What you should do: Return each of the rows below word for word, with the pictures left out.

Dataset content:
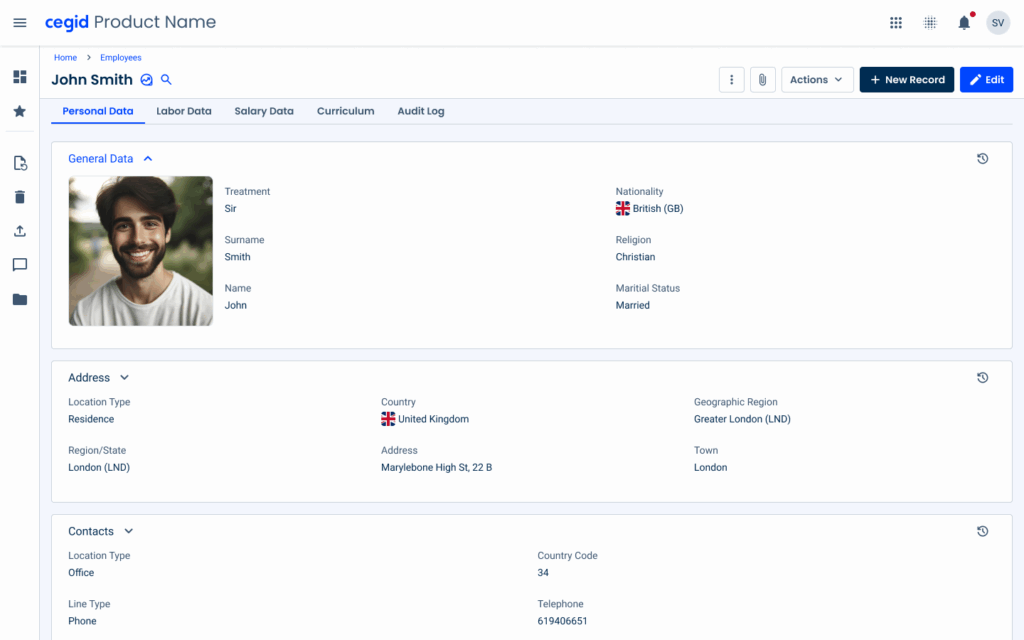The image size is (1024, 640).
Task: Open the apps grid launcher
Action: pos(896,23)
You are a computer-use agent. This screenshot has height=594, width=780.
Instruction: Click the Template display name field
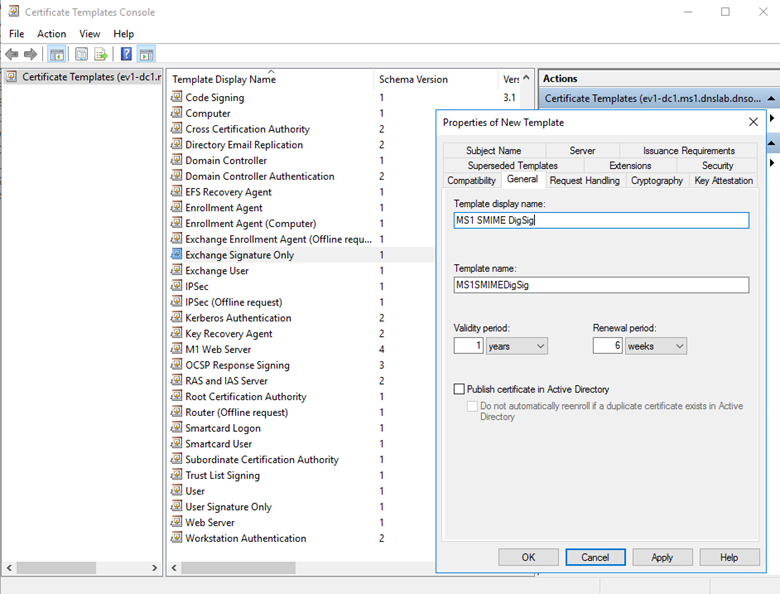600,220
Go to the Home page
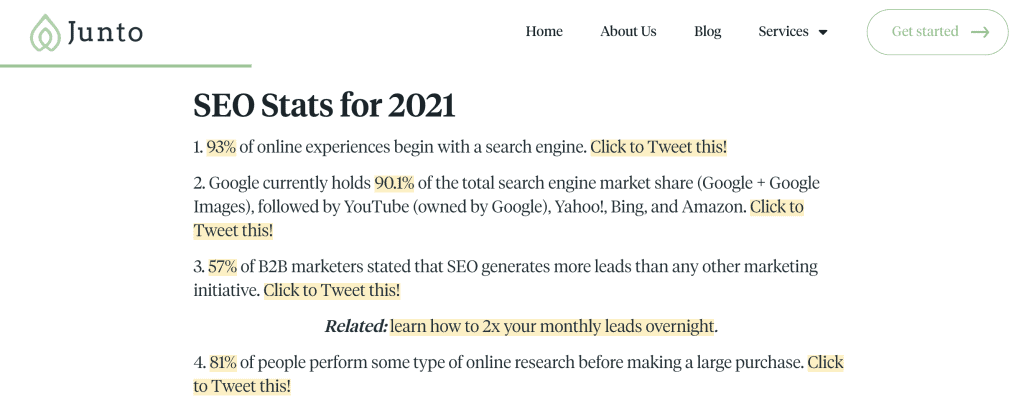The image size is (1024, 411). tap(544, 31)
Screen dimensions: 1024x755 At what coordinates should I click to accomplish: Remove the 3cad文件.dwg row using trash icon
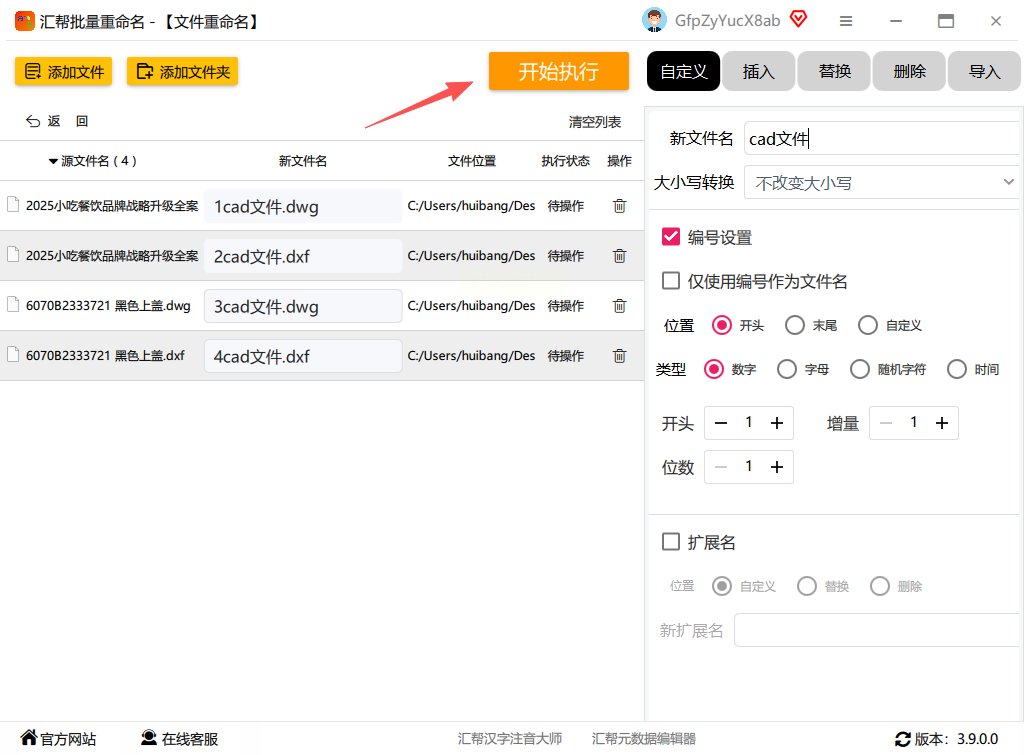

Answer to this task:
The image size is (1024, 640).
Task: Open the apps grid launcher
Action: pos(896,23)
You are a computer-use agent. This screenshot has height=594, width=780.
Instruction: Click the Template display name field
600,220
Go to the Home page
The image size is (1024, 411). tap(544, 31)
Screen dimensions: 1024x755 At what coordinates should I click to accomplish: Remove the 3cad文件.dwg row using trash icon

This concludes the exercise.